Il convient à cet égard de souligner que Beverley McLachlin, l'actuelle juge en chef à la Cour suprême du Canada, est née et a grandi à Pincher Creek, en Alberta; qu'elle a étudié à l'Université de l'Alberta; qu'elle a exercé à Edmonton, à Fort St. John et à Vancouver; qu'elle a enseigné à l'Université de la Colombie-Britannique; et qu'elle a été juge dans cette dernière province. En fait, huit des neuf juges actuels de la Cour suprême peuvent instruire des appels en anglais et en français.

Huit des neuf juges actuels de la Cour suprême sont capables d'entendre des plaidoyers dans les deux langues. Pourquoi donc faire abstraction de la dualité linguistique du Canada en faisant des nominations à la Cour suprême? Avec une volonté politique, un gouvernement peut trouver des personnes brillantes dans toutes les régions du pays pour siéger à la Cour suprême, des personnes compétentes qui peuvent comprendre les plaideurs de vive voix et non par la voix d'un interprète.

De plus, je crois également que, en considérant le bilinguisme comme compétence pour accéder à la Cour suprême, on envoie un message sans équivoque aux juristes du pays tout entier quant à l'importance et à l'égalité de nos deux langues officielles.

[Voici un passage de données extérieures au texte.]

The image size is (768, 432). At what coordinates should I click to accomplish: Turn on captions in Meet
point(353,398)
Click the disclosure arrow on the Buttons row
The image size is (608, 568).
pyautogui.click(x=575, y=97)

Là où il est possible d'avoir une plus grande équité et une plus grande égalité, il faut pouvoir prendre les mesures nécessaires pour les mettre en œuvre.

Honorables sénateurs, c'est dans un esprit non partisan que je vous exhorte à appuyer le projet de loi C-232.

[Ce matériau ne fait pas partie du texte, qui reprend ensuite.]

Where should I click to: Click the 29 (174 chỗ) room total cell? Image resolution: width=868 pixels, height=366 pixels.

Les parlementaires ont toujours eu cette capacité de s'élever au- dessus de la partisanerie politique pour traiter de la question linguistique.

Lorsque le leader du gouvernement au Sénat demandait aux sénateurs d'adopter le projet de loi C-72 en 1988, l'honorable sénateur Murray le fit en ces termes, et je cite :

Et c'est essentiellement ce que je demande aux honorables sénateurs aujourd'hui : de faire un autre pas en avant en respectant l'engagement pris par le gouvernement fédéral à l'égard des langues officielles.

Il disait également ceci :

Le projet de loi à l'étude nous entraîne plus loin sur la voie que les Pères de la Confédération nous ont tracée, une voie que jalonnent, lorsque nous la suivons bien, les principes de la justice, de la tolérance et du respect de nos compatriotes.

C'est un peu ce qui se passe aujourd'hui. Nous pouvons faire un pas en avant dans l'esprit des Pères de la Confédération.

Pour ceux et celles que j'entends souvent dire qu'il faut respecter la volonté des élus de l'autre endroit, c'est l'occasion d'agir en conséquence.

Avec une attitude non partisane, une ouverture d'esprit et dans un élan de générosité, nous pouvons, en adoptant le projet de loi C-232, faire preuve de leadership tout en montrant nos meilleurs sentiments à l'endroit des parlants français de ce pays.